- **Task instructions**
The records are to be repeated in full, with the images removed.

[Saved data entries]
★ ★ ★ ★
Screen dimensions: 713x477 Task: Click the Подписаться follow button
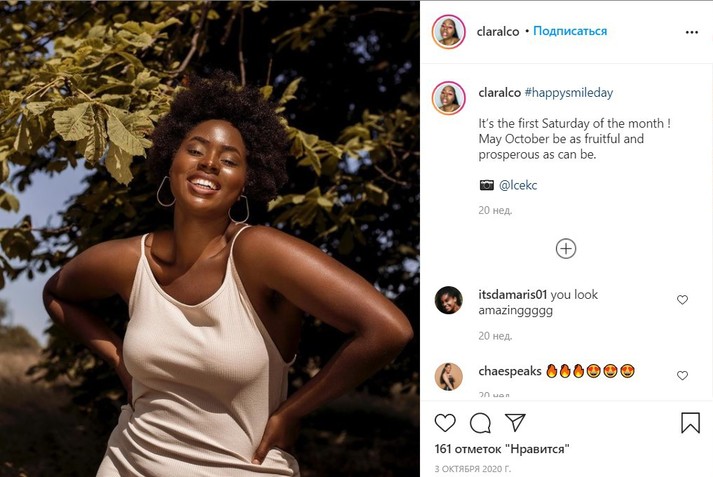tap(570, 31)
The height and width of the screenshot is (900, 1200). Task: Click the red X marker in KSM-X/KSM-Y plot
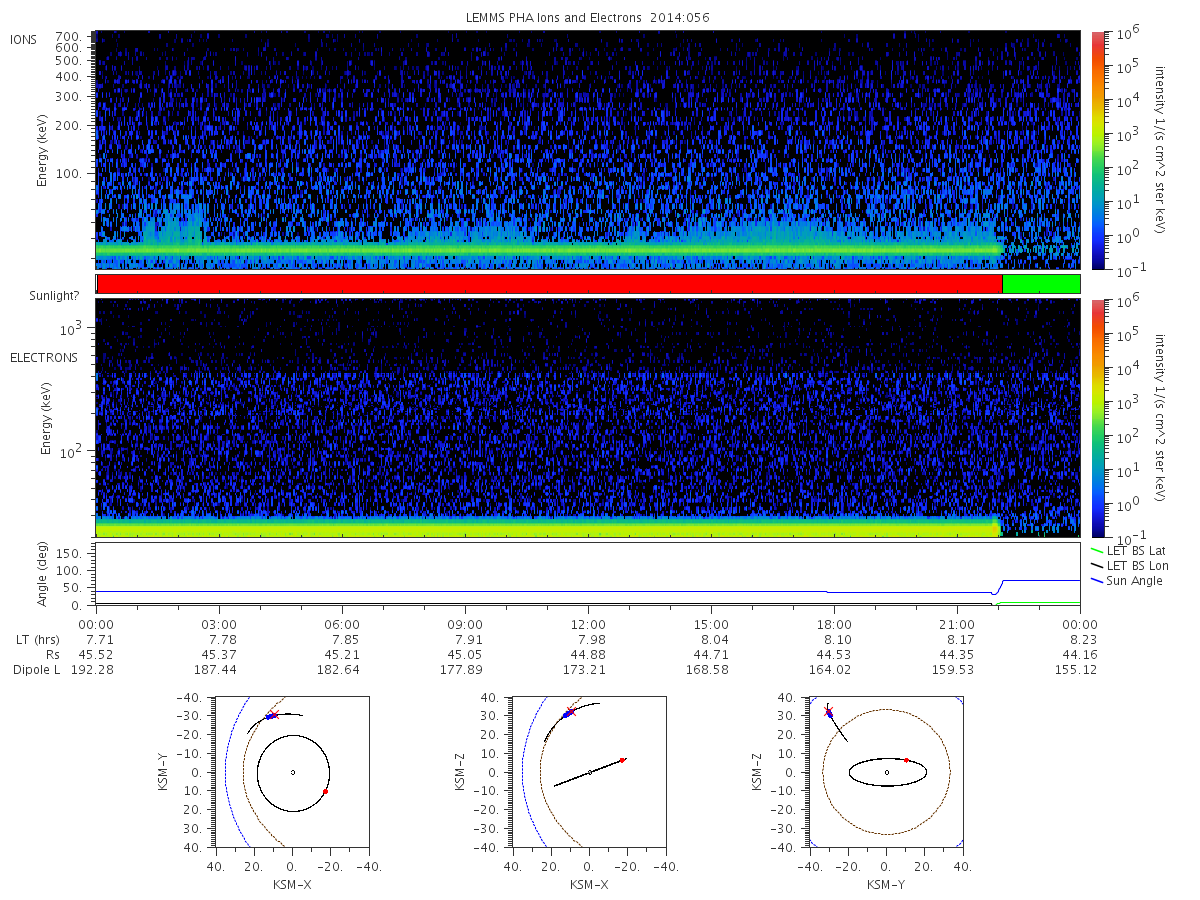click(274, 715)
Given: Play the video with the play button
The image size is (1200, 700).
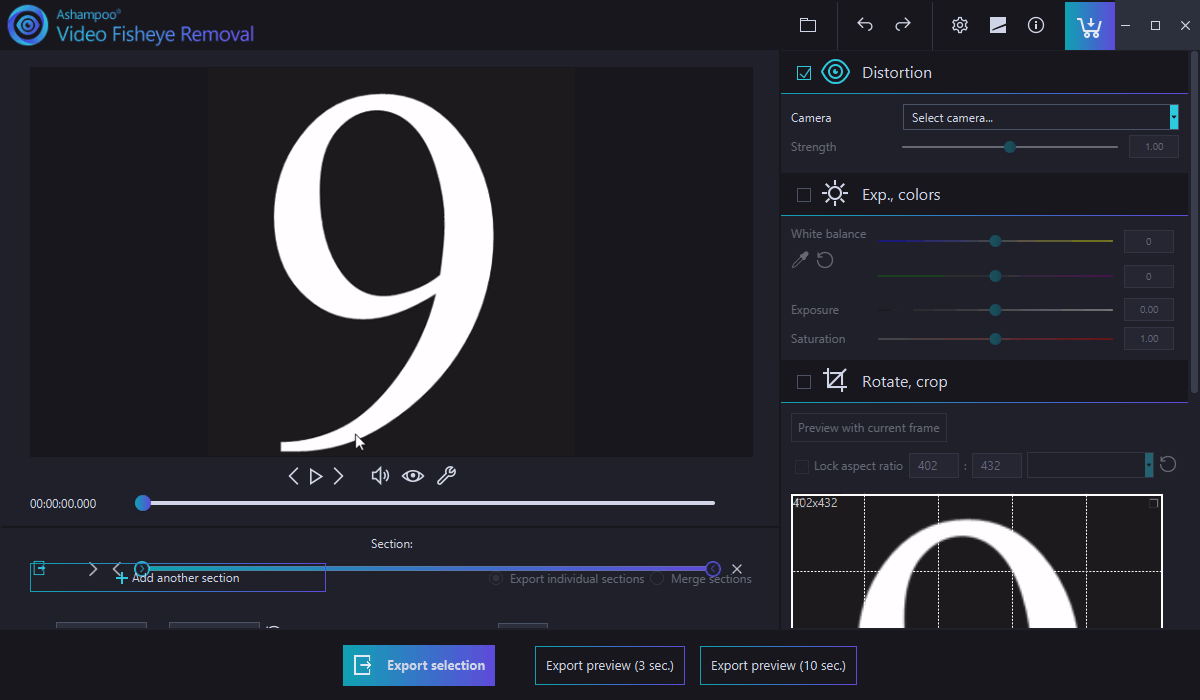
★ ★ ★ ★
- **Solution to the problem**
Screen dimensions: 713x477 Task: Click the Подписаться follow button
tap(570, 31)
The height and width of the screenshot is (900, 1200). Task: Click the red X marker in KSM-X/KSM-Y plot
click(274, 715)
Given: Play the video with the play button
The image size is (1200, 700).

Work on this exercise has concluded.